Electromechanical characterization of chronic myocardial infarction in the canine coronary occlusion model

Abstract

Background - Defining the presence, extent, and nature of the dysfunctional myocardial tissue remains a cornerstone in diagnostic cardiology. A nonfluoroscopic, catheter-based mapping technique that can spatially associate endocardial mechanical and electrical data was used to quantify electromechanical changes in the canine chronic infarction model. Methods and Results - We mapped the left ventricular (LV) electromechanical regional properties in 11 dogs with chronic infarction (4 weeks after LAD ligation) and 6 controls. By sampling the location of a special catheter throughout the cardiac cycle at multiple endocardial sites and simultaneously recording local electrograms from the catheter tip, the dynamic 3-dimensional electromechanical map of the LV was reconstructed. Average endocardial local shortening (LS, measured at end systole and normalized to end diastole) and intracardiac bipolar electrogram amplitude were quantified at 13 LV regions. Endocardial LS was significantly lower at the infarcted area (1.2±0.9% [mean±SEM], P<0.01) compared with the noninfarcted regions (7.2±1.1% to 13.5±1.5%) and with the same area in controls (15.5±1.2%, P<0.01).
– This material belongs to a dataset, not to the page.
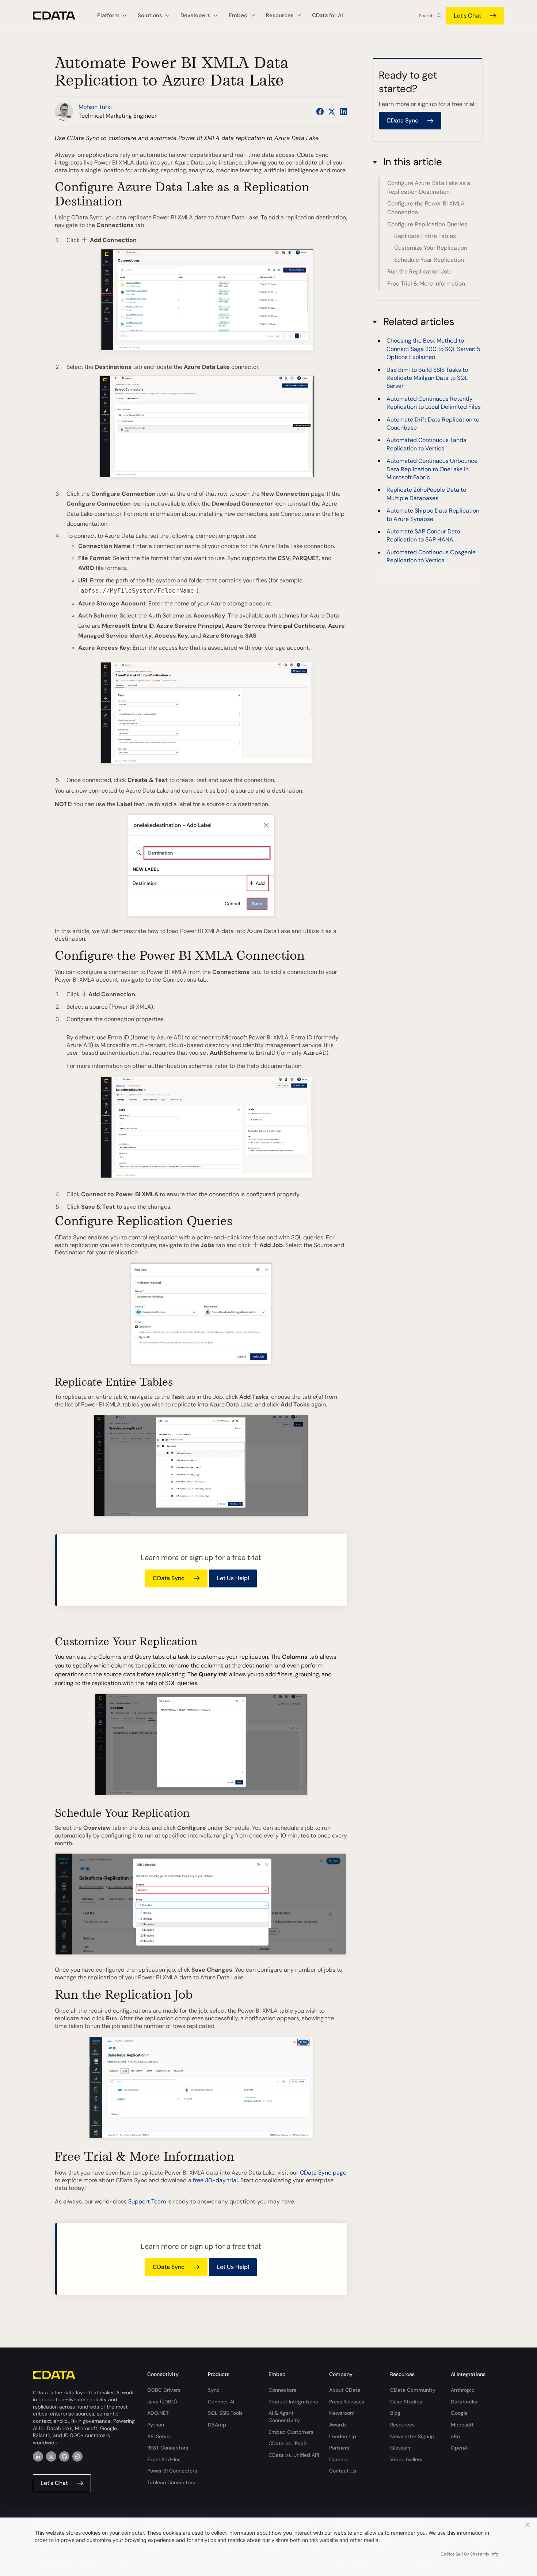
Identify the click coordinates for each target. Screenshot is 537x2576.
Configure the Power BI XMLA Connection (426, 208)
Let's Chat (467, 15)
Average bipolar amplitude was also significantly lower at the infarcted zone (2.3±0.2 mV, P<0.01) compared with the same region in controls (10.3±1.3 mV) and with the noninfarcted regions (4.0±0.7 to 10.2±1.5 mV, P<0.01) in the infarcted group. In addition, the electrical maps could accurately delineate both the location and extent of the infarct, as demonstrated by the high correlation with pathology (Pearson's correlation coefficient=0.90) and by the precise identification of the infarct border. Conclusions - Chronic myocardial infarcted tissue can be characterized and quantified by abnormal regional mechanical and electrical functions. The unique ability to assess the regional ventricular electromechanical properties in various myocardial disease states may become a powerful tool in both clinical and research cardiology.